Prima del referendum, Cassazione e Corte Costituzionale dovranno valutare l’ammissibilità del quesito, tenendo conto della correttezza formale e degli effetti dell’abrogazione della legge. La riforma di Calderoli è un testo complesso, con numerosi riferimenti ad altre leggi, il che rende queste valutazioni cruciali. Inoltre, la Costituzione proibisce referendum su leggi tributarie e di bilancio, complicando ulteriormente il percorso. Il problema che è sorto è che la riforma Calderoli è fortemente legata a quella di Bilancio, dunque potrebbe essere identificata come una di quelle leggi intoccabili.
Le cinque Regioni, capitanate dal centro-sinistra, si sono già riunite in una riunione tecnica, ancor prima della finale votazione della Campania. Le quattro regioni al fianco di quest’ultima infatti sono già pronte a proporre un duplice quesito per l’abrogazione dell’autonomia differenziata, che sia in forma parziale o totale del testo di legge stesso. Oltre alla resistenza delle cinque regioni, si sono unite anche le forze politiche sindacali.

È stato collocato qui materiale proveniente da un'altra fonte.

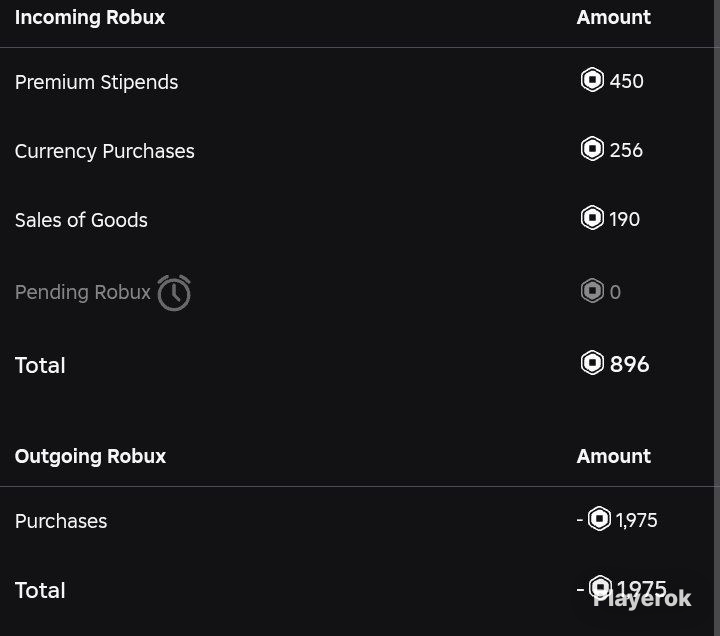Click the Robux icon beside 190
720x636 pixels.
click(x=592, y=218)
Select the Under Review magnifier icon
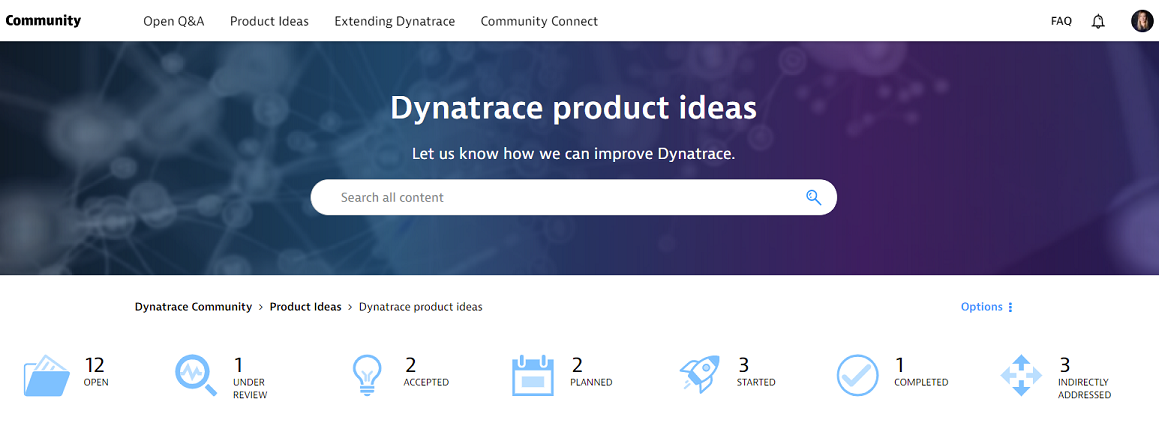Image resolution: width=1159 pixels, height=438 pixels. (196, 376)
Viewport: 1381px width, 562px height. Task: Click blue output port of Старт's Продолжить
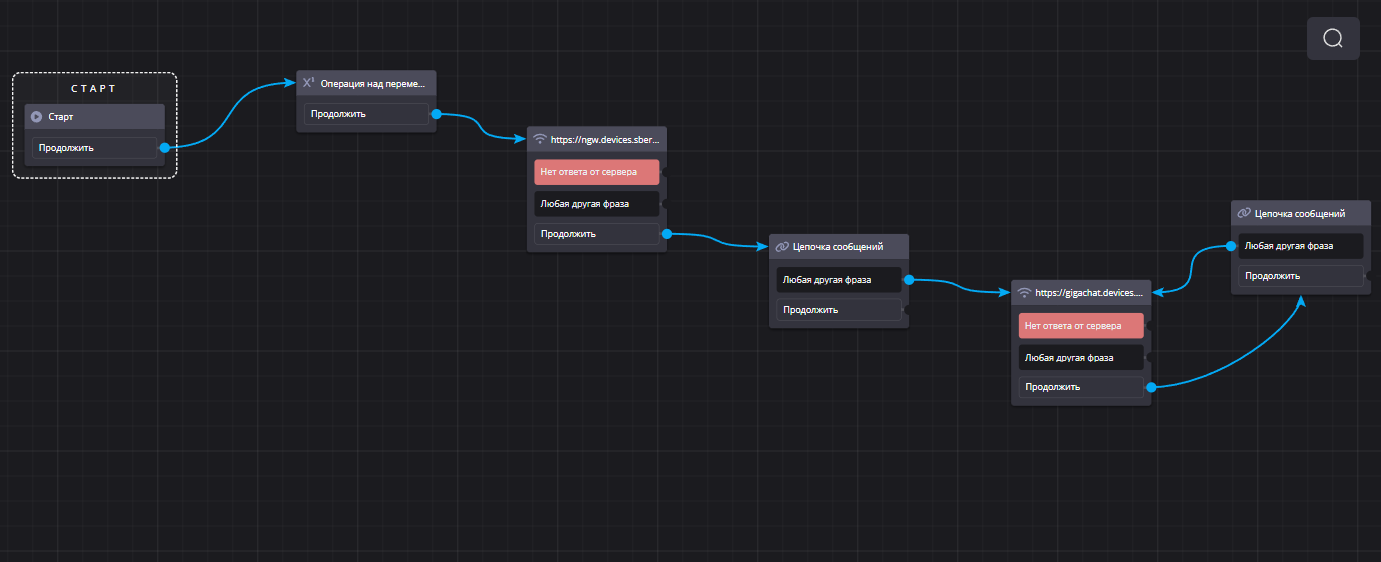[x=164, y=148]
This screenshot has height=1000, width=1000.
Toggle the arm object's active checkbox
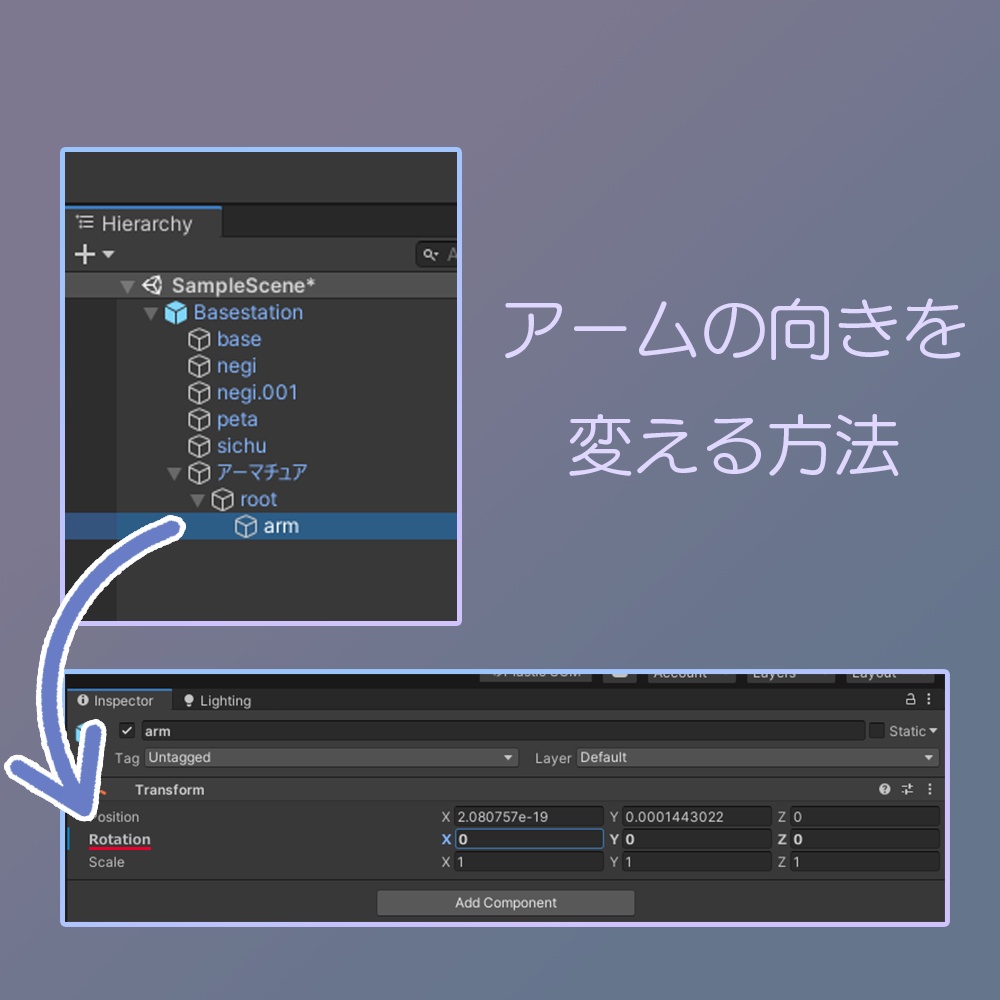coord(126,730)
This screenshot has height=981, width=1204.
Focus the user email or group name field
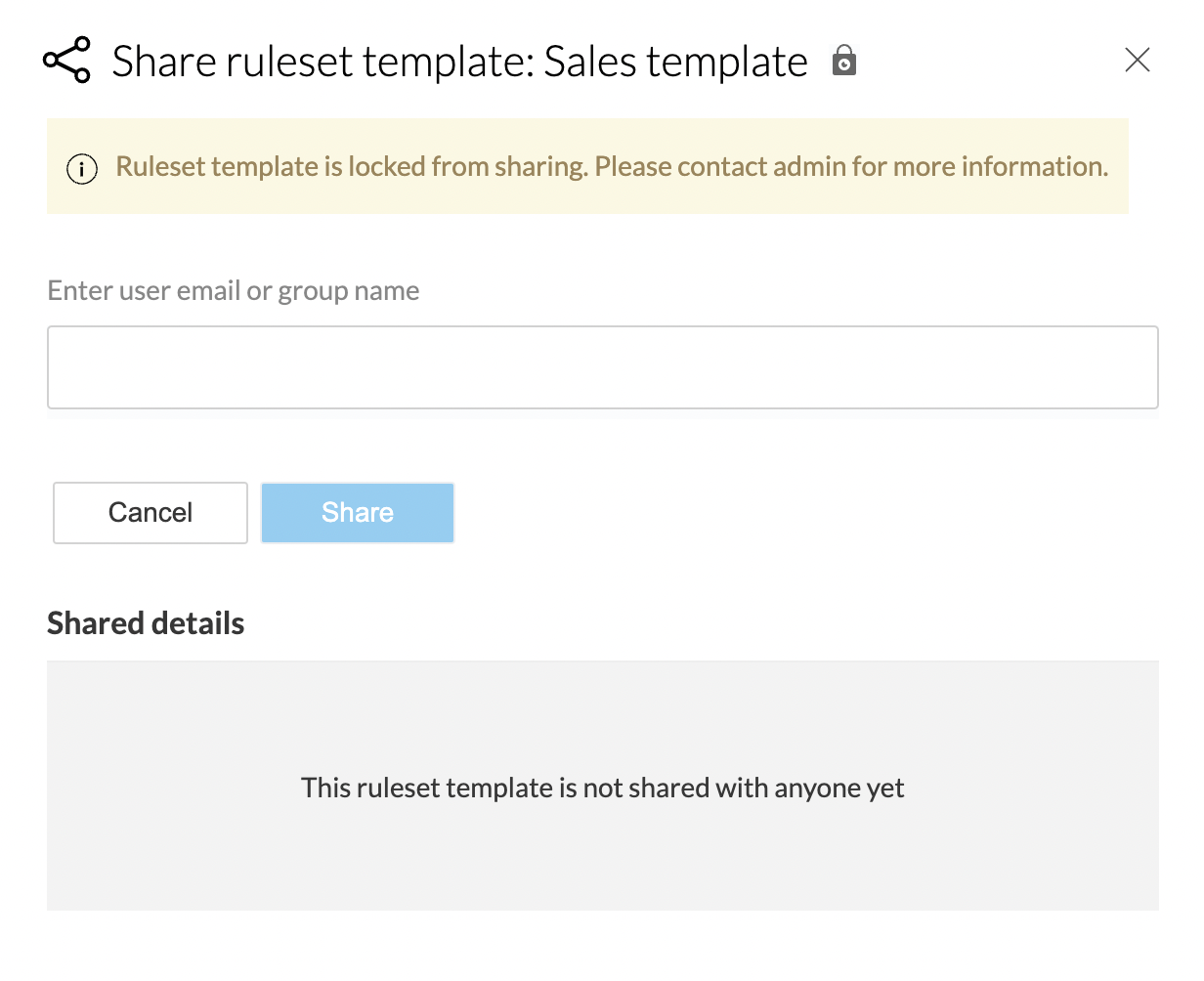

La riforma nel contesto politico
La riforma di Calderoli è un chiaro problema di disuguaglianza, più sostanziale che formale, che l’Italia porta con sé da anni, e che ha fatto nascere anche pericolosi spiriti di secessione e indipendenza regionale. La Riforma del Titolo V, approvata dal centro-sinistra, ha ampliato ancora di più questo divario territoriale, con una sempre più netta mancanza di istituzioni, servizi e beni di prima necessità in quelli che – in maniera quantomai classista – sono i “paesi del Sud”. Ossimorico, ma neanche tanto se pensiamo da chi la legge è stata partorita, è quindi la volontà di infierire sulle disuguaglianze e sottolineare così sempre di più la povertà meridionale e il benessere settentrionale.
Il 2025 potrebbe vedere numerosi referendum, inclusi quelli della CGIL contro il Jobs Act e per il lavoro dignitoso, e quello sull’abrogazione dell’autonomia differenziata. L’obiettivo finale di cancellare la riforma sull’autonomia resta comunque una sfida ardua per il PD e il comitato promotore.